"A Story No One Wants to Hear" is Problem, WaPo's Perlstein Says
February 11, 2009 | By Bill Miller
Journalists writing about the economic crisis face a major problem: “telling a story that nobody wants to hear,” said Steve Pearlstein, Pulitizer-prize winning business and economics columnist for The Washington Post, at the Club Wednesday.
“It’s a complicated story to write for family newspapers – a hard story to tell correctly,” Pearlstein said at the Club's first “Business Breakfast,” a new monthly event sponsored by the Events Committee.
Popular perception, he explained, holds that “sleezy, greedy real-estate brokers investment bankers and incompetent regulators” are to blame for the crisis. But, although they share fault, “they were only the enablers. We – the public – were the ones who were living beyond our means. We were the drug addicts. … Nobody has successfully told this story.”
In addition, Pearlstein said, journalists writing about the crisis face a problem of unrealistic public expectations. Noting that the public generally regards former Treasury Secretary Hank Paulson’s bank bailout last fall as a failure because the economy is still falling and banks remain in trouble, he said that “it is hard to get people to have realistic expectations of what success is. People think the government can fix things.”
Yet, he pointed out, “there’s no way to go from people living at 106% of their income to 96% of their income without creating a recession. And that’s very hard to get across.”
A third problem for journalists, said Pearlstein, is the conflicting desire of the public – and many in Congress – to both punish Wall Street and fix the economy.
“You can’t do both at the same time,” he said. Although it is “great sport” to criticize efforts “to bail out the bad guys,” he said, journalists need to make clear that “it is not possible to restore the health of the banking system without helping banks.”

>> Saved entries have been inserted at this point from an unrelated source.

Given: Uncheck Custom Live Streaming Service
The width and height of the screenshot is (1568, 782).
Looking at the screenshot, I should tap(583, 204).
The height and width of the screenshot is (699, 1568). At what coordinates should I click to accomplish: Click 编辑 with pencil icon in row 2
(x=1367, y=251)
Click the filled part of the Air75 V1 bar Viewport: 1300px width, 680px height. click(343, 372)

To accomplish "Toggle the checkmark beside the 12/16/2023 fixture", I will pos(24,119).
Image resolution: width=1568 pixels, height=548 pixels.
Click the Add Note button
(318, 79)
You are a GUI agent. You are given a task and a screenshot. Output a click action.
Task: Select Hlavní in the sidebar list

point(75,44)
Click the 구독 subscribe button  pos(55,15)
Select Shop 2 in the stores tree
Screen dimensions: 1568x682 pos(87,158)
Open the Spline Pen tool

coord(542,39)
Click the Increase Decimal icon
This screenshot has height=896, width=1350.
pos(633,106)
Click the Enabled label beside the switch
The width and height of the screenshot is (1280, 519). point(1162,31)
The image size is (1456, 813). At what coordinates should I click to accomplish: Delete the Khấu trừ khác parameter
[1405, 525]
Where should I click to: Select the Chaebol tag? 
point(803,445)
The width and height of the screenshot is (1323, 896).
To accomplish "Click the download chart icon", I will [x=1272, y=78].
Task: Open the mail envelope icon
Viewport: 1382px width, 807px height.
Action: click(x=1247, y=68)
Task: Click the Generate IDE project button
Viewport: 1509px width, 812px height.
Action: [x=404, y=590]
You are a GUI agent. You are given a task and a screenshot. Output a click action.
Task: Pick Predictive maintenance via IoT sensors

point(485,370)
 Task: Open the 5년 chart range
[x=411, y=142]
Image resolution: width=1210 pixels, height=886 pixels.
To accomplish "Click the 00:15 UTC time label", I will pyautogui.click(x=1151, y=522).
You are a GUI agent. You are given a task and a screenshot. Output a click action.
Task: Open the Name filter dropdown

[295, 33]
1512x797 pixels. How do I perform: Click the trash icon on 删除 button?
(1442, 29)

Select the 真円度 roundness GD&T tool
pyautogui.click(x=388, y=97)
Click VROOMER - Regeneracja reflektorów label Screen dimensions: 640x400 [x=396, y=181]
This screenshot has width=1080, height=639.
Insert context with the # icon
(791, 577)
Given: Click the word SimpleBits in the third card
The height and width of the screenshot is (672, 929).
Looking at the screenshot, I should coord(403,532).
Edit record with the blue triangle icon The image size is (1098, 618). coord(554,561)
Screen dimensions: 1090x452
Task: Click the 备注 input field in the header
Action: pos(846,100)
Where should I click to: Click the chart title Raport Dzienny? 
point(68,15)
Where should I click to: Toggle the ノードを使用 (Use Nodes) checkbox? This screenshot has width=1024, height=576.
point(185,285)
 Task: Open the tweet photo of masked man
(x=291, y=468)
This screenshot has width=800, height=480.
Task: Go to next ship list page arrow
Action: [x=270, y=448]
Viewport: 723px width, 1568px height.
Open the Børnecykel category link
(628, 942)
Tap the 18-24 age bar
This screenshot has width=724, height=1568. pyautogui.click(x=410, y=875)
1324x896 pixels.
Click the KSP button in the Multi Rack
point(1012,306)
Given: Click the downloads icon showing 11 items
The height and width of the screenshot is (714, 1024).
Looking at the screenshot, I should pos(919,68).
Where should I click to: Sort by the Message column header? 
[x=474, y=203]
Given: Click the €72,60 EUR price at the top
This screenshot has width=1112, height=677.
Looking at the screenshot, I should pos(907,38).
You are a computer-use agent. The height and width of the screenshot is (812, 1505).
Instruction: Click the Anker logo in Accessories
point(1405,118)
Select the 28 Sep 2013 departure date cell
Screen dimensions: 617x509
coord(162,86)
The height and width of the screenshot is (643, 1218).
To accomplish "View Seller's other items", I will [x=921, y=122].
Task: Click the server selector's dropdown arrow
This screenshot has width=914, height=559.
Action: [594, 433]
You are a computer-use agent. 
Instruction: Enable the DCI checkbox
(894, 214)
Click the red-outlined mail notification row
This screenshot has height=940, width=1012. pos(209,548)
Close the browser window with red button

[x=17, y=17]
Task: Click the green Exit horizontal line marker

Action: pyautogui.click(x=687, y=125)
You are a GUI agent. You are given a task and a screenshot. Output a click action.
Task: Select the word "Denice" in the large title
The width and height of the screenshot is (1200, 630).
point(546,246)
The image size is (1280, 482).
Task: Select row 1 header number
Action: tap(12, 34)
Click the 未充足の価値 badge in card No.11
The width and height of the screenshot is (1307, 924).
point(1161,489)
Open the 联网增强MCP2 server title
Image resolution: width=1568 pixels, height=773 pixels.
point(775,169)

Pearlstein, who won a Pulitzer for commentary last year last year partly for his early columns warning of an impending worldwide financial meltdown, spoke the morning after Treasury Secretary Timothy Geithner unveiled the Obama administration’s $1.5 trillion financial rescue plan. Asked about the size of the package, he observed that most people think that it involves “trillions of dollars going out the door and never coming back.” That’s incorrect, he said. “At some point. it will be called back in.”
And in response to a question about the controversy over the stimulative effect of provisions in the federal stimulus package that a House-Senate conference committee approved late Wednesday, he acknowledged that “not all spending has equal stimulus.” Yet, he said, “buying goods and services generates economic activity. … “All [spending provisions] “are stimulus.”
He also endorsed spending as more efficient than cutting taxes in creating jobs.
Answering another question, Pearlstein said that the economic consequences of the “Buy American” provisions of the stimulus package “don’t amount to a hill of beans, but they’re symbolic.” He predicted that Congress “will finesse” the issue.